On Thursday February 13, 2014, the Ninth Circuit Court of Appeals issued an opinion in the case of Peruta, et.al v. County of San Diego, et.al concluding that the State of California’s requirement of “good cause,” in cases where an applicant wants a firearm for personal protection, impermissibly infringes on the Second Amendment right to bear arms in lawful self-defense. In its opinion, the Ninth Circuit defined the issue on appeal as “whether a responsible, law-abiding citizen has a right under the Second Amendment to carry a firearm in public for self-defense.” In so doing, the Ninth Circuit took an exhaustive look at the history of jurisprudence surrounding the Second Amendment, and more specifically what it means to “bear arms.” It is clear, given the 2-1 split in this opinion, as well as the split among Federal Circuits across the Country, that there is no easy answer on which everyone will agree.
The decision by the Ninth Circuit has found that the Second Amendment requires that states permit some form of firearm carry for self-defense outside the home. Additionally, the Ninth Circuit went on to emphasize that “nothing in our opinion should be taken to cast doubt on longstanding prohibitions on the possession ‘—or carriage—’ of firearms by felons and the mentally ill, or laws forbidding the carrying of firearms in sensitive places such as schools and government buildings, or laws imposing conditions and qualifications on the commercial sale of arms.”
Since becoming Sheriff, I have always maintained that it is the legislature’s responsibility to make the laws, and the judiciary’s responsibility to interpret them and their constitutionality. Law enforcement’s role is to uphold and enforce the law. The legislature certainly has the power to amend California’s firearm carry process, and the Ninth Circuit has the ability to bring its own motion to rehear the decision of the three member panel en banc. However, while the court’s decision clearly involves a question of exceptional importance, and conflicts with decisions of other United States Courts of Appeals, the opinion provides clear guidance in the context of issuing CCWs in California.

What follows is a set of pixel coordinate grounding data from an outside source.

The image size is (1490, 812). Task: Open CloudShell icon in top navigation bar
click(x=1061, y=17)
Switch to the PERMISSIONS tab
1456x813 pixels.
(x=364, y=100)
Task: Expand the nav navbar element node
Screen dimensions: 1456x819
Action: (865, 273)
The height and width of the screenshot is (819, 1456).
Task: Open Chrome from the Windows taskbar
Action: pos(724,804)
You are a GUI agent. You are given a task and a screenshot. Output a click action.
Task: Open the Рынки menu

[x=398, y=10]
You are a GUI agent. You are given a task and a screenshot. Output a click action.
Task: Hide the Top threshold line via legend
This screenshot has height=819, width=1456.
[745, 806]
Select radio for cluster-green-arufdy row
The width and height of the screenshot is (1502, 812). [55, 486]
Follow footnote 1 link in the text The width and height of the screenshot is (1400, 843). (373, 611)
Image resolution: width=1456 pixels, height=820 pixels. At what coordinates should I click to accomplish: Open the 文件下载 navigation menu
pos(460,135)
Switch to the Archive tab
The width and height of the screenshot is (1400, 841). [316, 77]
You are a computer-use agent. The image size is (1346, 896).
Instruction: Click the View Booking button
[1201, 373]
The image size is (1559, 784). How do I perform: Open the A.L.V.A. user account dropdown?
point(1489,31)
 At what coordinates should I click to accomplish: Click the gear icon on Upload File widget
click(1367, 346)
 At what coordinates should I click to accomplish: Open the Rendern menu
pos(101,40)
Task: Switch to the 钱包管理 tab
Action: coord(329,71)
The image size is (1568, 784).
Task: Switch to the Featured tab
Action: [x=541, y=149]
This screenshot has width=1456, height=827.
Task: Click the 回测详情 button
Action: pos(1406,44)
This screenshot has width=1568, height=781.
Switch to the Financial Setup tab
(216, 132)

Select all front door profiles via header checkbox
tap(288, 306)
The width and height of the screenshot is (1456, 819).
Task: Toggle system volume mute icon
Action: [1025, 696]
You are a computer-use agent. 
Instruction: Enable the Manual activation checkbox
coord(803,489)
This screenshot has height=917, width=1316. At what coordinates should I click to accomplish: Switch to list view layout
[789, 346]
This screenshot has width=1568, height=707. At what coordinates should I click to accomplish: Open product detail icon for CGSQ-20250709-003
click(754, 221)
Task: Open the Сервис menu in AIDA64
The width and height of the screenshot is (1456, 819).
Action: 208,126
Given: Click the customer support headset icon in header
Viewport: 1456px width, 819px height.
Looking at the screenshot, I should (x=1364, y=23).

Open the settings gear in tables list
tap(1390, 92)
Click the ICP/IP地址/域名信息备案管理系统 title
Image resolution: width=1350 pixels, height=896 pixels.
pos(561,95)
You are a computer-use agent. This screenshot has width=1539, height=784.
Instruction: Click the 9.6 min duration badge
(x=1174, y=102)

Therefore, I see no need for me to petition for a hearing or rehearing en banc in order to be able to carry out my duties as Sheriff of San Diego County. As a result, I have advised the Office of County Counsel that I will not seek such a hearing.
Should the decision of the Ninth Circuit become final, the Sheriff’s Department will begin to issue CCW’s in situations where the applicant has met all other lawful qualifications and has requested a CCW for purposes of self-defense.